We won’t go through the litany of racial incidents and attitudes in Quebec in this editorial. From the firebombing of a Jewish school, to the intolerance exhibited during the accommodation hearings, to the Police Brotherhood’s move to stop a coroner-ordered inquiry into Mohammed Bennis’ death, they are all too fresh in our minds. What we would like to consider here is why it seems so easy to demonize and marginalize minorities – “les autres” – in this Province. So easy that even courts can be caught up in the sad, twisted mindset of trivialization.


An answer was provided by comments on the provincial campaign trail this past week. Pauline Marois proposed toughening Bill 101 by applying it to currently exempted small businesses and hiring more inspectors. Jean Charest wants Ottawa to turn over all cultural and communications matters to Quebec and proposed protecting “Quebec-made” cultural products through preferential and discriminatory taxes.


We are not suggesting that Marois and Charest are in any way racist. Yet perhaps in some manner they have failed in an even greater responsibility of trust. A racist sometimes simply does not know better. But our politicians in Quebec know very well how to play the pandering card. The same old fear-mongering that has been going on for 40 years -  and before that in the Duplessis era – grabs votes. It grabs votes in the narrowest way possible. By appealing to the lowest common denominator of our society. Proposals such as these re-enforce the message – and a not too subliminal message at that -  that it is acceptable to marginalize the “other.” That there are two classes of citizens and that there will be no level playing field. This is a propagation of the teachings of contempt.


And from the time these teachings leave the mouths of politicians to the time they filter down and are disseminated in the media and enter the minds of all – from judges to juveniles – the damage is done. It is time for Quebec to do better.


It is time for leaders of Quebec civil society to appeal to the better angels of our nature. We have examples from an unparalleled progressive political patrimony to draw on. Lawyers and legislators, judges and jurists, pundits and politicians should end the perpetuation of insecurity and interposition. Let them draw lessons from Papineau who led the fight that emancipated all minorities 20 years before England; from Lafontaine who structured the first responsible government in the British Empire; from Laurier who proclaimed that it was the proudest boast of his public life to have been denounced by Roman priests and condemned by Protestant parsons and from Trudeau who institutionalized the supremacy of the individual over the whims of the state.
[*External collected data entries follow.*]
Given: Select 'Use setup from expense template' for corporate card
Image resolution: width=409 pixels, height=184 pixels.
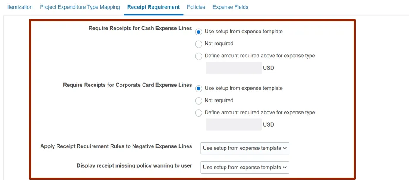Looking at the screenshot, I should tap(199, 88).
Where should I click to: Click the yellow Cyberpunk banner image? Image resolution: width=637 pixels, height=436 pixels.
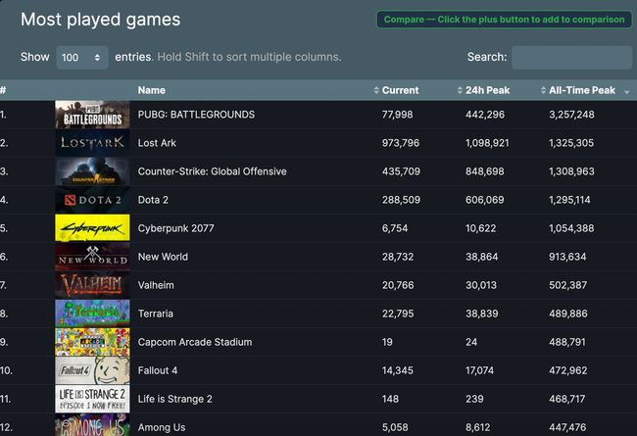(91, 228)
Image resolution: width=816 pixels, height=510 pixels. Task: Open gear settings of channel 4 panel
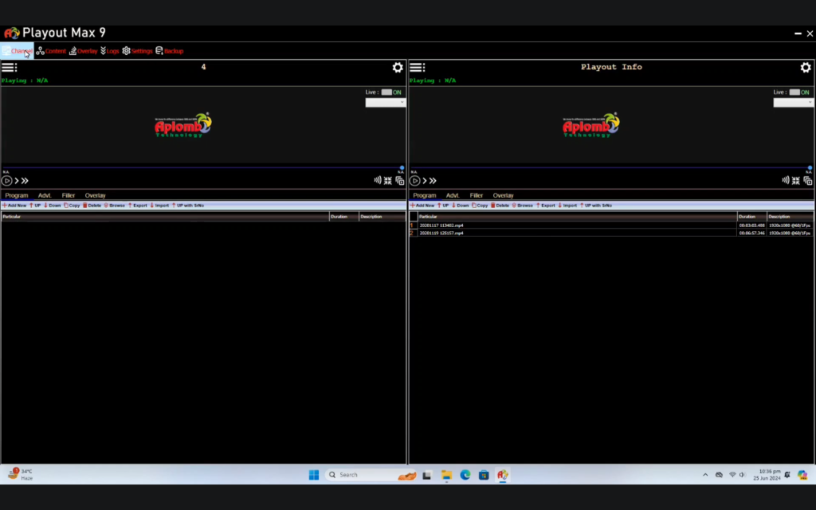pyautogui.click(x=397, y=68)
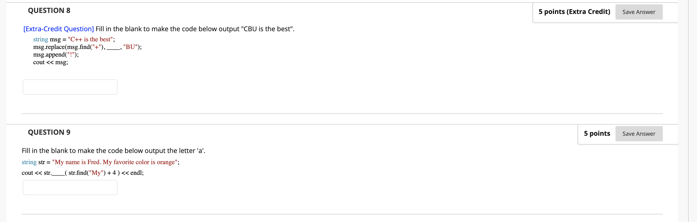Select the QUESTION 8 heading
Image resolution: width=697 pixels, height=222 pixels.
point(49,11)
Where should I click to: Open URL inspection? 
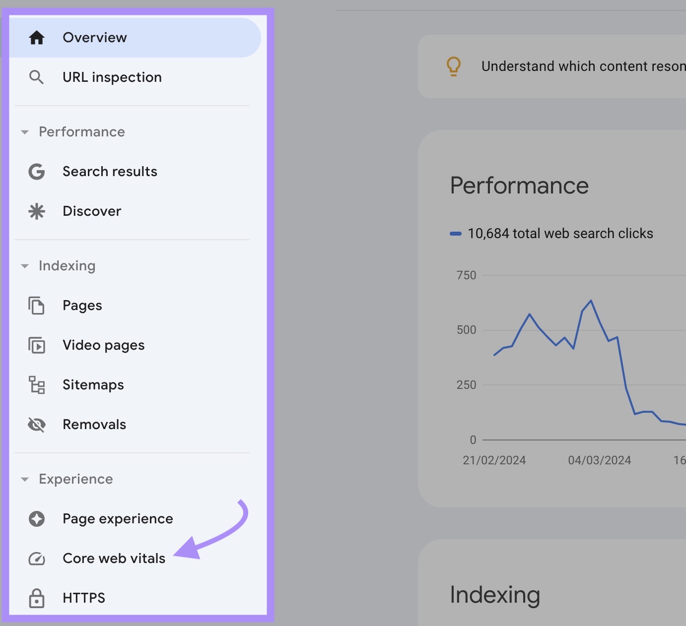(x=112, y=77)

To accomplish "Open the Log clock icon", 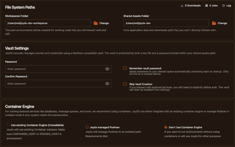I will pos(224,6).
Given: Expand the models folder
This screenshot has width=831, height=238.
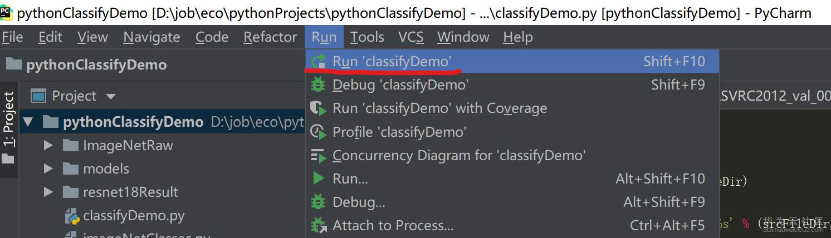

All leaders have a responsibility to make us better, more inclusive, more tolerant. Let no one be fooled. The poison that led to officers drawing guns on three middle-aged black citizens was not produced in a vacuum. It was concocted in the corridors of power where we so often search for justice and not merely law. There is one sad lesson all honest Quebecers must recognize. That lesson is that any society where public policy is proposed and propogated on the basis of personal prejudices  giving privilege and preference to one group over another based on parochial particularities - be they of race, color, creed, faith or tongue – will inevitably produce hallmarks of intolerance.


We write this on the very morning that the Sûrete du Québec arrested the first suspects in a series of anti-Semitic incidents in the Laurentians this past summer. It is time to acknowledge that “sang et langue” doesn’t cut it anymore. It never really did. It was always the big lie. Civil society should recognize that there are more votes to be gained from the heirs of Quebec’s patrimoine politique progressiste nonpareil than from the heirs of la grande noirceur.